▸ **Your task**:
Once the pictures are removed, restate the data below word for word.

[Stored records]
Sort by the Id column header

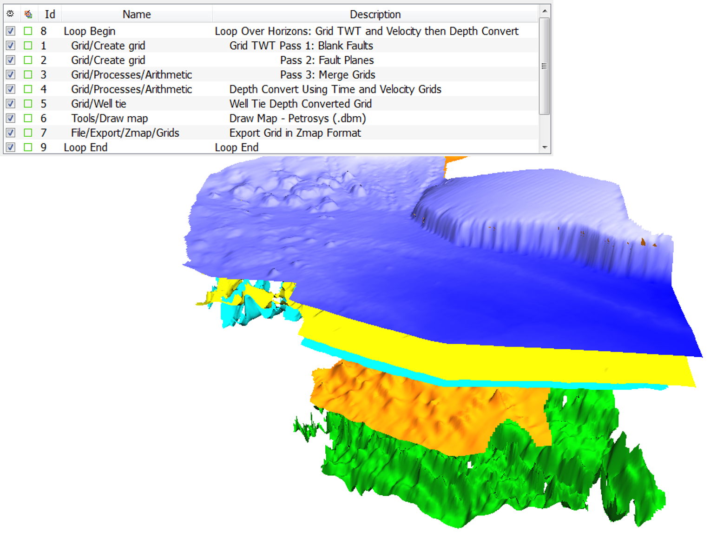tap(49, 14)
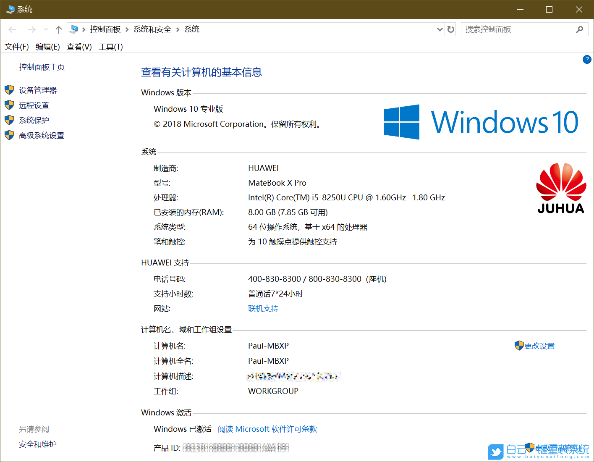Open recent pages chevron beside forward arrow

click(x=45, y=29)
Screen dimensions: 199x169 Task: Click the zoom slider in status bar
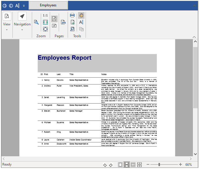[x=159, y=165]
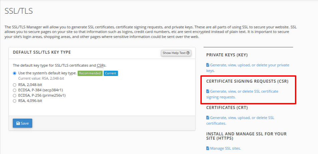Select the ECDSA, P-384 (secp384r1) radio button

click(14, 90)
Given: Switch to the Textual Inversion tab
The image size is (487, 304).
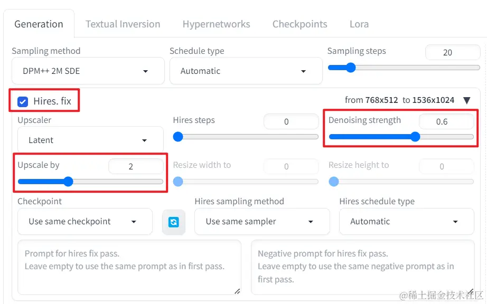Looking at the screenshot, I should click(x=123, y=24).
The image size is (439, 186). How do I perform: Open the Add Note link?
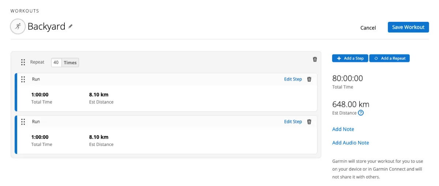coord(343,129)
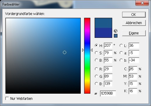Confirm color with the OK button

(134, 15)
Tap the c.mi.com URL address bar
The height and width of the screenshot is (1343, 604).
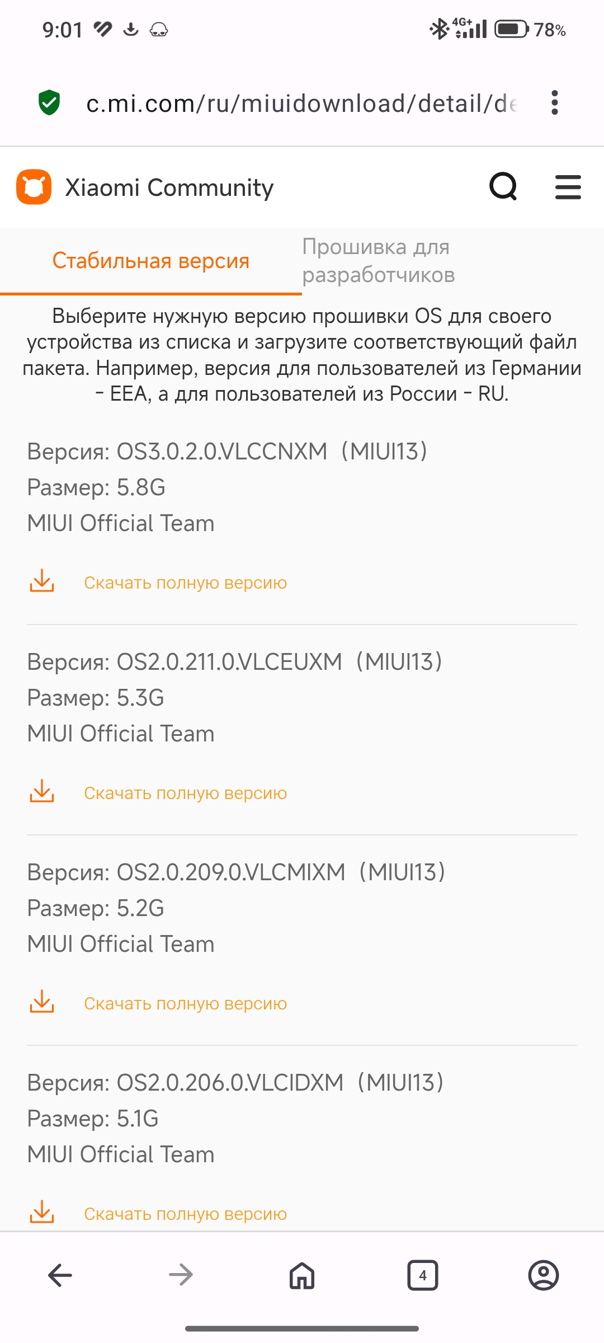pyautogui.click(x=302, y=104)
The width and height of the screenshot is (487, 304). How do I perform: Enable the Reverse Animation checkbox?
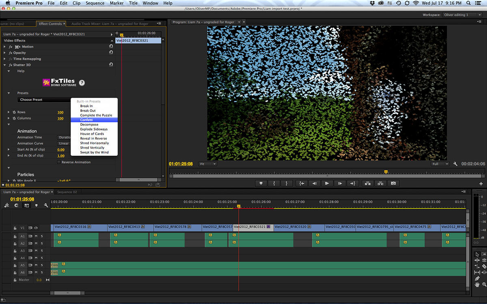(x=59, y=162)
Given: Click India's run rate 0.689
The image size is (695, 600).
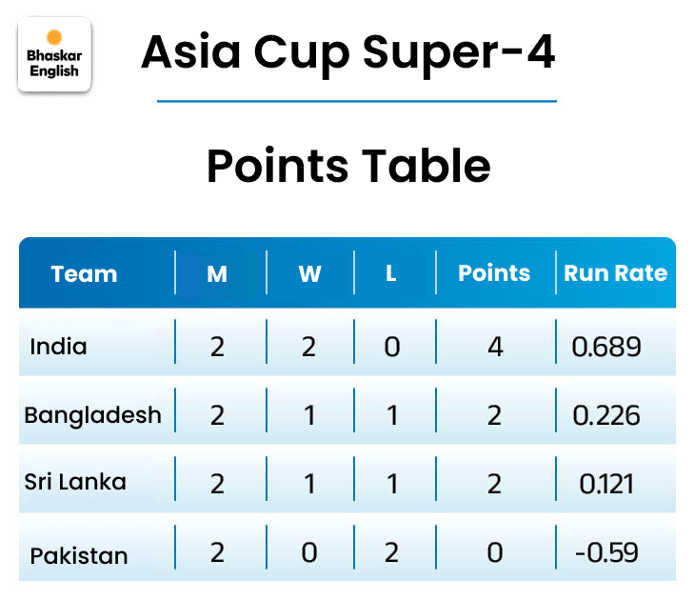Looking at the screenshot, I should (x=606, y=346).
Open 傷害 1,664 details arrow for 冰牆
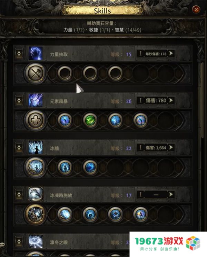 171,147
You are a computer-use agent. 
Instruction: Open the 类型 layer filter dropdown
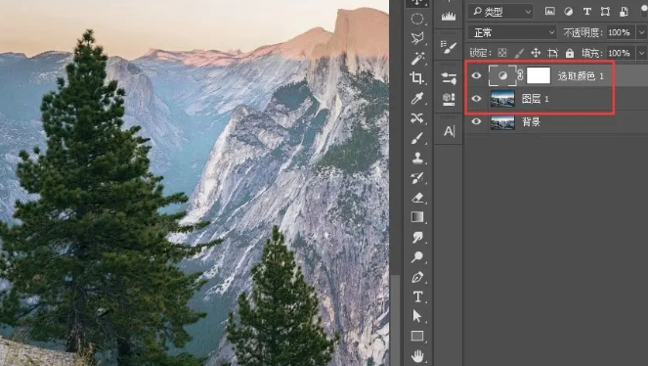(x=500, y=12)
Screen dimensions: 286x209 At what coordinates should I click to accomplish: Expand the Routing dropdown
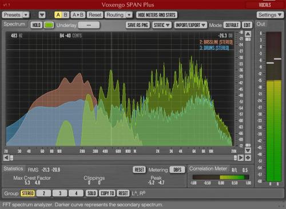(x=118, y=15)
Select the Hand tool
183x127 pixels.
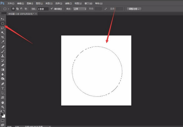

▸ **Result**:
Sort by the Id column header

tap(49, 14)
Open recent pages chevron beside forward arrow

click(x=45, y=29)
Screen dimensions: 199x169 Task: Click the zoom slider in status bar
[x=159, y=165]
Select the ECDSA, P-384 (secp384r1) radio button

click(14, 90)
Given: Switch to the Textual Inversion tab
The image size is (487, 304).
Looking at the screenshot, I should click(x=123, y=24).
The image size is (439, 186). How do I perform: Open the Add Note link?
coord(343,129)
Confirm color with the OK button

(134, 15)
Tap the c.mi.com URL address bar
The height and width of the screenshot is (1343, 604).
pyautogui.click(x=302, y=104)
The width and height of the screenshot is (487, 304). How do I perform: Enable the Reverse Animation checkbox?
(x=59, y=162)
Given: Click India's run rate 0.689
The image size is (695, 600).
Looking at the screenshot, I should (x=606, y=346).
Open 傷害 1,664 details arrow for 冰牆
 171,147
You are a computer-use agent. 
Instruction: Open the 类型 layer filter dropdown
(x=500, y=12)
Screen dimensions: 286x209 At what coordinates should I click to accomplish: Expand the Routing dropdown
(x=118, y=15)
Select the Hand tool
183x127 pixels.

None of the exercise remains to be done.